Sulla legalizzazione della cannabis, il quesito è stato dichiarato inammissibile perché si poneva in contrasto con le Convenzioni internazionali e la disciplina europea in materia, ma anche difettava di chiarezza e coerenza intrinseca ed infine era inidoneo allo scopo. Il quesito era suddiviso in 3 parti:

  • depenalizzazione della coltivazione della cannabis;
  • eliminazione della reclusione da 2 a 6 anni per tutti i reati concernenti le droghe leggere;
  • no alla sospensione della patente in caso di uso personale di stupefacenti.
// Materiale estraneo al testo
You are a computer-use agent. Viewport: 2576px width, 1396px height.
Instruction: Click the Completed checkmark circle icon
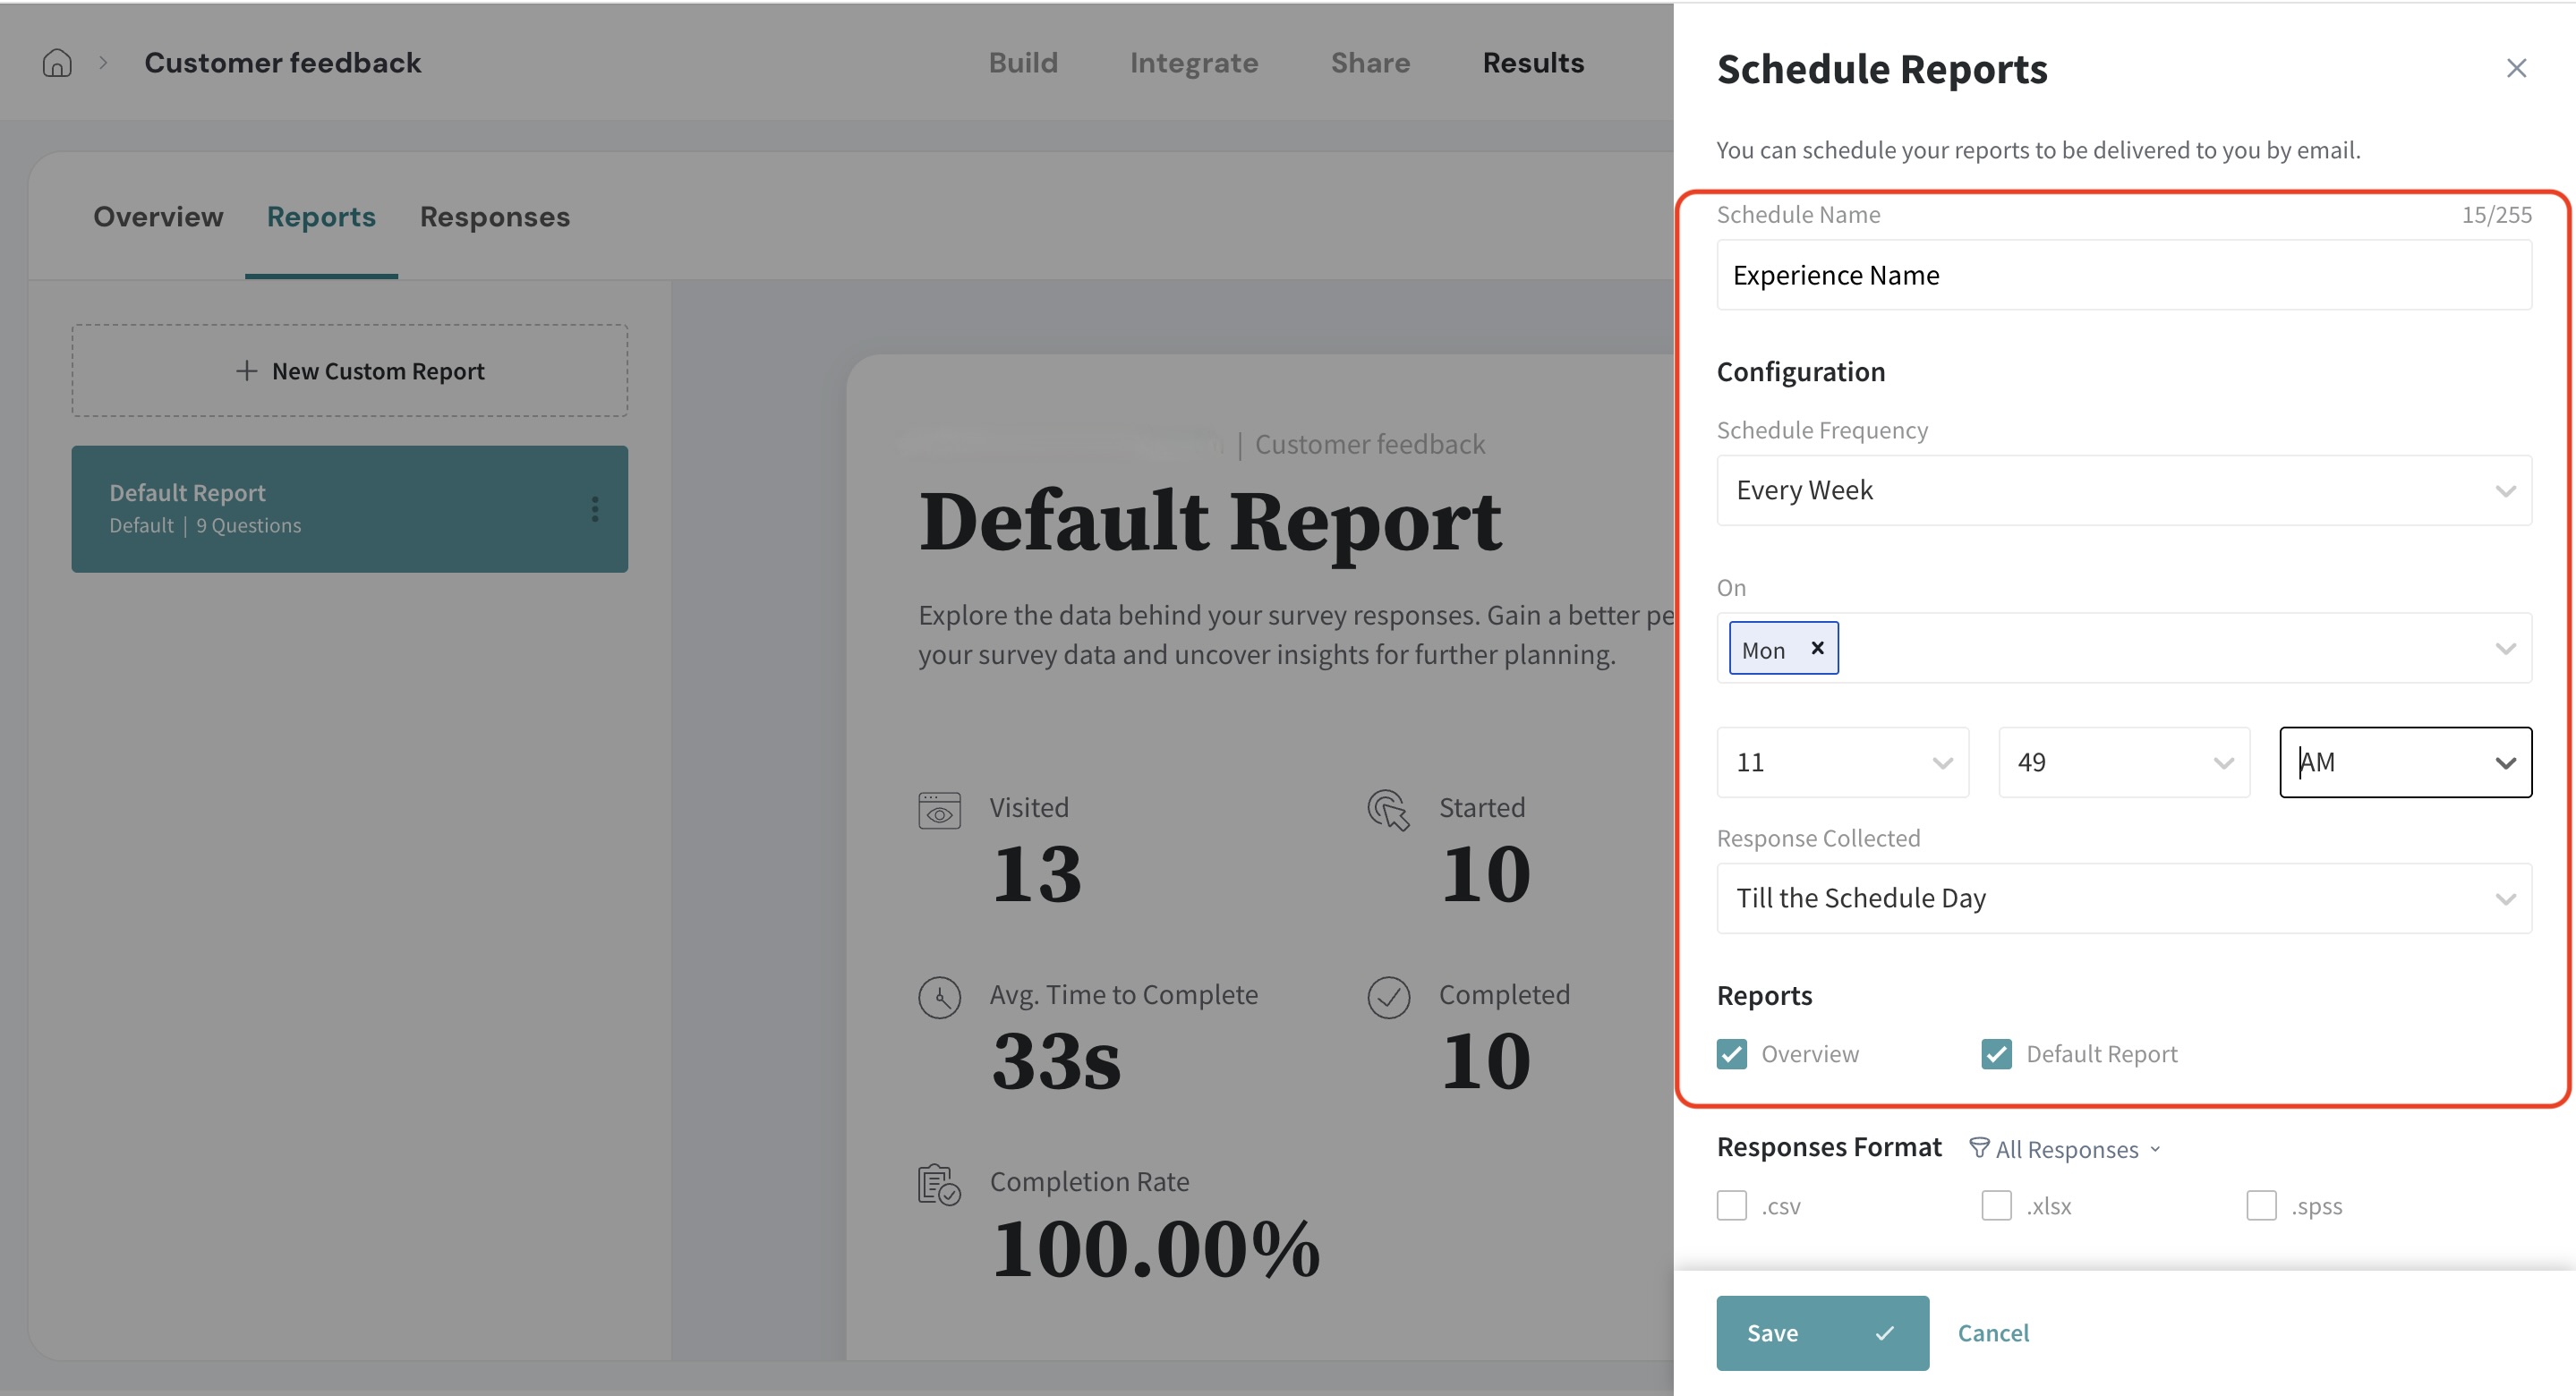(1388, 998)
La Corte, relatore il giudice Giovanni Amoroso, ha rilevato che l’eliminazione della parola “coltiva” dal primo comma dell’articolo 73 del Testo unico sugli stupefacenti avrebbe depenalizzato anche la coltivazione del papavero sonnifero e della coca. Quindi, a dispetto delle intenzioni dichiarate, si andava molto al di là della coltivazione domestica e rudimentale di cannabis. “La Corte ha ritenuto che la lettura riduttiva prospettata dai promotori non è in alcun modo ricavabile dal testo normativo“.
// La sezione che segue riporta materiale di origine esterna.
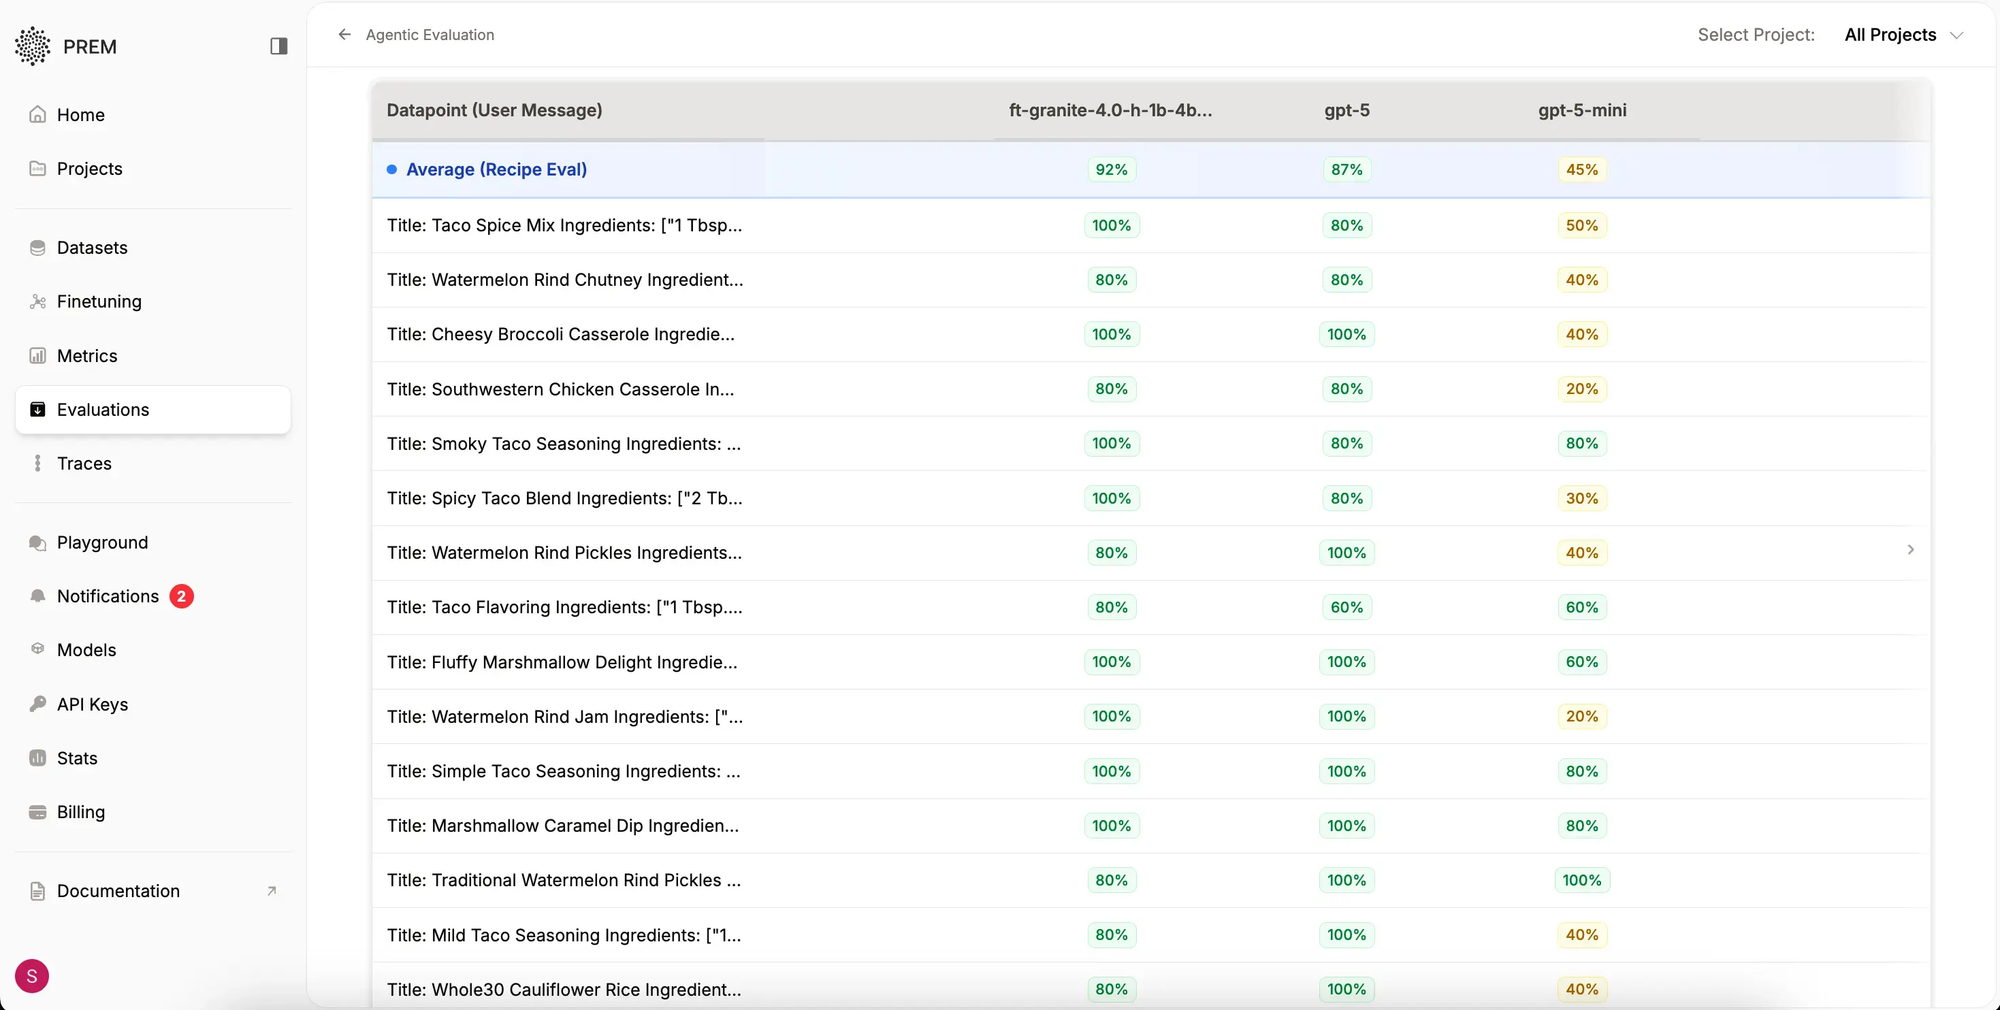Switch to the Evaluations section
Screen dimensions: 2000x1010
102,410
Referendum sulla responsabilità civile diretta dei magistrati
Inammissibile perché “manipolativo, non chiaro e inidoneo allo scopo”

Secondo la Corte, il referendum non avrebbe cancellato qualcosa, ma avrebbe introdotto una disciplina giuridica nuova, non voluta dal legislatore. I promotori, infatti, proponevano di abrogare diverse disposizioni della legge 117 del 1988. Una legge che disciplina il regime della responsabilità civile dei magistrati per i danni da loro arrecati nell’esercizio delle funzioni.

Con la legge, l’azione risarcitoria viene rivolta allo Stato che, a sua volta, se il magistrato viene riconosciuto colpevole, può rivalersi in parte su di lui. Il quesito, però, con la tecnica del ritaglio abrogativo, secondo la Consulta, puntava a ottenere un’autonoma azione risarcitoria nei confronti del magistrato, per consentire al soggetto danneggiato di chiamarlo direttamente in giudizio. La Corte lo ha bocciato proprio per il suo carattere “manipolativo e creativo“, che non è ammesso dalla costante giurisprudenza costituzionale. Inoltre, il quesito è stato dichiarato inammissibile anche perché non chiaro a sufficienza sul punto della responsabilità diretta.